What you will do =>
A – Repeat the profile of Sister Mary Wilhelmina word for word, in full.
B – In the entries, take the part that opens with the line containing "Task: Click bid security value 221.000.000" and runs to the end of the entries, and write it out again with "icon" swapped for "symbol", changing nothing else.

Sister Mary Wilhelmina


Sister Mary Wilhelmina of the Most Holy Rosary, OSB

By Sara Kraft

“She was the treasure of our community and bedrock of charity,” said Mother Abbess Cecilia Snell, OSB, of the Benedictines of Mary, Queen of Apostles located in Gower, Missouri.

Sister Mary Wilhelmina of the Most Holy Rosary, OSB died Wednesday, May 29 at 8:35 pm. She was born Mary Elizabeth Lancaster on April 13, 1924 on Palm Sunday. Sister Wilhelmina recently celebrated her 75th anniversary of vows and her 95th birthday.

As a young girl living in St. Louis, Sister Wilhelmina wanted to become a nun. At age thirteen, she wrote a letter requesting to go to the convent as soon as possible because she wanted to become a nun. Later Sister Wilhelmina was able to join the Oblate Sisters of Providence. She began her formation in 1941. As a sister, she took the new name “Wilhelmina” when she took her vows. Wilhelmina was chosen in honor of her pastor, Fr. William Markoe, S.J. who encouraged her to pursue her vocation.

Sr. Wilhelmina spent many of her years with the Oblate Sisters of Providence teaching in schools. Throughout her career, she taught in the Archdioceses of Baltimore, Washington, Charleston, St. Louis, Philadelphia, and Miami. While in Baltimore, her habit saved her life. The stiff guimpe (the high necked collar) deflected a knife that was thrown at her by a troubled student. From 1973 to 1985, she was archivist for the Oblate community. From 1985-1995, she assisted in the Mount Providence Center of Music and General Culture.

In 1995 on the Feast of St. Bede, after 50 years in the Oblates Sisters of Providence, Sister Wilhelmina formally left her community to found the Benedictines of Mary, Queen of Apostles with Fr. Arnaud Devillers in the Diocese of Scranton in Pennsylvania. The order was totally consecrated to Our Lady in prayer and sacrifice for priests through the Rule of St. Benedict.

Materials provided =>

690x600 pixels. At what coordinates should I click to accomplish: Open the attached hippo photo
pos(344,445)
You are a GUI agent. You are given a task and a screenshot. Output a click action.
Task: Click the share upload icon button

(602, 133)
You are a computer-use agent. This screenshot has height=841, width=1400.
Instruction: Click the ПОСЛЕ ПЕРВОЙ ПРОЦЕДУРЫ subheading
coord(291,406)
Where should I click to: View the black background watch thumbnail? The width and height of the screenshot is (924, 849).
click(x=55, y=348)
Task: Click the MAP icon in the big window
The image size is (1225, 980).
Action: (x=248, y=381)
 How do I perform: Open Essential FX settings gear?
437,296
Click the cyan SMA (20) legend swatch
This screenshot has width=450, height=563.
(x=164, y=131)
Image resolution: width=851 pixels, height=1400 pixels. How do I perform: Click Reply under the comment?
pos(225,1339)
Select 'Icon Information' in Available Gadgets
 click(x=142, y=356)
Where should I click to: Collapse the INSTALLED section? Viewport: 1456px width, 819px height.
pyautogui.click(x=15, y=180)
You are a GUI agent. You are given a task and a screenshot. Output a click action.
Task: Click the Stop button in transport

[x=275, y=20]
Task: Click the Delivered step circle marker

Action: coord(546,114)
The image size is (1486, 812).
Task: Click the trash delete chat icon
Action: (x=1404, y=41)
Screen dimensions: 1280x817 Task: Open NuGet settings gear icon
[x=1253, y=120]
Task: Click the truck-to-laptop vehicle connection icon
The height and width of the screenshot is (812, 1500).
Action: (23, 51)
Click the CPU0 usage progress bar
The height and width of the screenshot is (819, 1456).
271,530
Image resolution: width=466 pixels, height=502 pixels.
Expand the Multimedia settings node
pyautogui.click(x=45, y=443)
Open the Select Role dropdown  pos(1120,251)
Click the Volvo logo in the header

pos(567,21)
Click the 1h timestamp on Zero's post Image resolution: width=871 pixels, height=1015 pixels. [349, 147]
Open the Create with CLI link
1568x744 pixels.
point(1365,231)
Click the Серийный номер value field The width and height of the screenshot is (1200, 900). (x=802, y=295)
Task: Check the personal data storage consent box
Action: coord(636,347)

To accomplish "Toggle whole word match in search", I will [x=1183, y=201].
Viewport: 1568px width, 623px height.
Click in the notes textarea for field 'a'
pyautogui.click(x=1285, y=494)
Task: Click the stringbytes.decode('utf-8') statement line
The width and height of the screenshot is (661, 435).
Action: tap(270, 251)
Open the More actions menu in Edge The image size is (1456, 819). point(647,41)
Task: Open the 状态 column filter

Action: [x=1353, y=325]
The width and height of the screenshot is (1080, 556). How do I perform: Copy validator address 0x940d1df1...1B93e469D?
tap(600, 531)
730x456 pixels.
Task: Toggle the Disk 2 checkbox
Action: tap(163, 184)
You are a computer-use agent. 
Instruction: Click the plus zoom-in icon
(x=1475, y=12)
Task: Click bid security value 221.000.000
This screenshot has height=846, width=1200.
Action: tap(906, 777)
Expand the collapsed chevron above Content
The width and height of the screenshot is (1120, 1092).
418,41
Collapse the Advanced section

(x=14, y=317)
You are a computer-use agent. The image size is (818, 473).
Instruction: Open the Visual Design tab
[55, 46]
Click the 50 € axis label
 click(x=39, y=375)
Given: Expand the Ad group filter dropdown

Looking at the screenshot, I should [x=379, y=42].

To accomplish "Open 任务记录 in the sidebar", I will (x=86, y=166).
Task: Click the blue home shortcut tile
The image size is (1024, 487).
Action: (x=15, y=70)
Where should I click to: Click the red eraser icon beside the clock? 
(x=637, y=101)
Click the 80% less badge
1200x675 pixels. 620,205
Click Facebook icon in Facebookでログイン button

Expected responses =>
A –
Sister Mary Wilhelmina


Sister Mary Wilhelmina of the Most Holy Rosary, OSB

By Sara Kraft

“She was the treasure of our community and bedrock of charity,” said Mother Abbess Cecilia Snell, OSB, of the Benedictines of Mary, Queen of Apostles located in Gower, Missouri.

Sister Mary Wilhelmina of the Most Holy Rosary, OSB died Wednesday, May 29 at 8:35 pm. She was born Mary Elizabeth Lancaster on April 13, 1924 on Palm Sunday. Sister Wilhelmina recently celebrated her 75th anniversary of vows and her 95th birthday.

As a young girl living in St. Louis, Sister Wilhelmina wanted to become a nun. At age thirteen, she wrote a letter requesting to go to the convent as soon as possible because she wanted to become a nun. Later Sister Wilhelmina was able to join the Oblate Sisters of Providence. She began her formation in 1941. As a sister, she took the new name “Wilhelmina” when she took her vows. Wilhelmina was chosen in honor of her pastor, Fr. William Markoe, S.J. who encouraged her to pursue her vocation.

Sr. Wilhelmina spent many of her years with the Oblate Sisters of Providence teaching in schools. Throughout her career, she taught in the Archdioceses of Baltimore, Washington, Charleston, St. Louis, Philadelphia, and Miami. While in Baltimore, her habit saved her life. The stiff guimpe (the high necked collar) deflected a knife that was thrown at her by a troubled student. From 1973 to 1985, she was archivist for the Oblate community. From 1985-1995, she assisted in the Mount Providence Center of Music and General Culture.

In 1995 on the Feast of St. Bede, after 50 years in the Oblates Sisters of Providence, Sister Wilhelmina formally left her community to found the Benedictines of Mary, Queen of Apostles with Fr. Arnaud Devillers in the Diocese of Scranton in Pennsylvania. The order was totally consecrated to Our Lady in prayer and sacrifice for priests through the Rule of St. Benedict.

B –
Task: Click bid security value 221.000.000
This screenshot has height=846, width=1200.
Action: tap(906, 777)
Expand the collapsed chevron above Content
The width and height of the screenshot is (1120, 1092).
418,41
Collapse the Advanced section

(x=14, y=317)
You are a computer-use agent. The image size is (818, 473).
Instruction: Open the Visual Design tab
[55, 46]
Click the 50 € axis label
 click(x=39, y=375)
Given: Expand the Ad group filter dropdown

Looking at the screenshot, I should [x=379, y=42].

To accomplish "Open 任务记录 in the sidebar", I will (x=86, y=166).
Task: Click the blue home shortcut tile
The image size is (1024, 487).
Action: (x=15, y=70)
Where should I click to: Click the red eraser symbol beside the clock? 
(x=637, y=101)
Click the 80% less badge
1200x675 pixels. 620,205
Click Facebook symbol in Facebookでログイン button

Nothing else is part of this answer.